Topology-Enhanced Alignment for Large Language Models: Trajectory Topology Loss and Topological Preference Optimization

Alignment of large language models (LLMs) via SFT and RLHF/DPO typically ignores the global geometry of the representation space, relying instead on local token likelihoods or scalar scores. We view generation as tracing a semantic trajectory in hidden space and propose a topology-enhanced alignment framework that regularizes these trajectories using 0-dimensional persistent homology. First, for SFT, we introduce Trajectory Topology Loss (TTL). Treating prompt and gold-answer embeddings as a mixed point cloud, we use a 0D persistent homology algorithm to extract "prompt-answer bridges." TTL aligns the model's actual update direction with these topological bridges rather than arbitrary directions. Second, for DPO, we propose Topological Preference Optimization (TPO).

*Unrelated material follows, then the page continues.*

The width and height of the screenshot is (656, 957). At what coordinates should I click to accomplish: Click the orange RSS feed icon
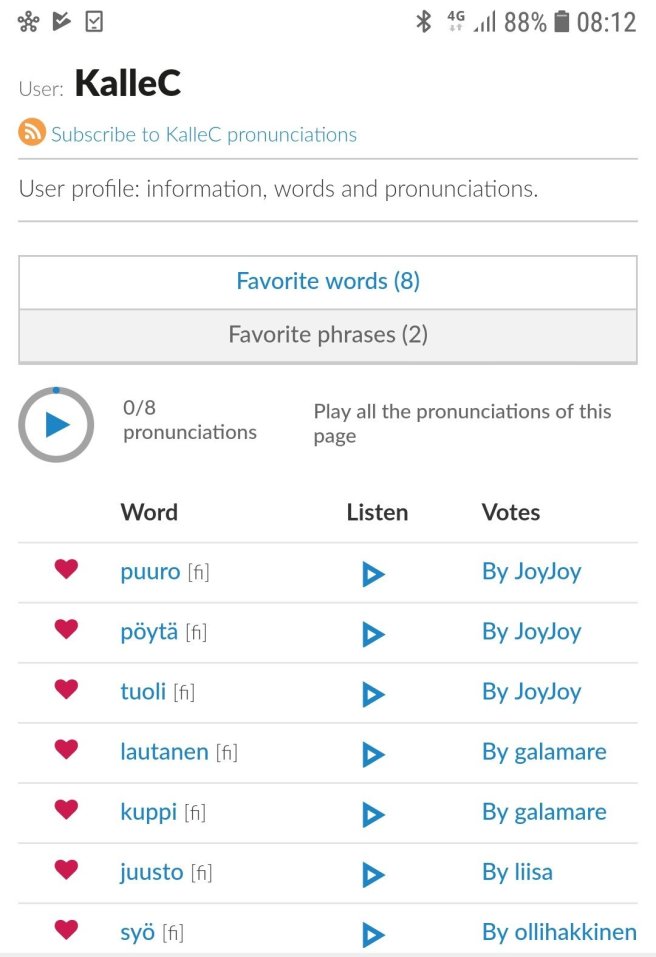pyautogui.click(x=32, y=133)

TPO constructs topic-specific semantic preference vectors and aligns the improvement direction between rejected and chosen responses with these vectors in an intermediate hidden layer. We also introduce a dynamic weighting scheme to balance DPO and TPO losses. Evaluating on Qwen2.5-7B-Instruct using UltraChat and Anthropic HH-RLHF, our topology-enhanced objectives consistently outperform strong non-topological baselines (e.g., per-example, nearest-neighbor, random regularizers) on automatic preference metrics and LLM-judge evaluations, while maintaining or improving toxicity. Results show persistent homology and trajectory geometry offer a promising direction for controllable alignment.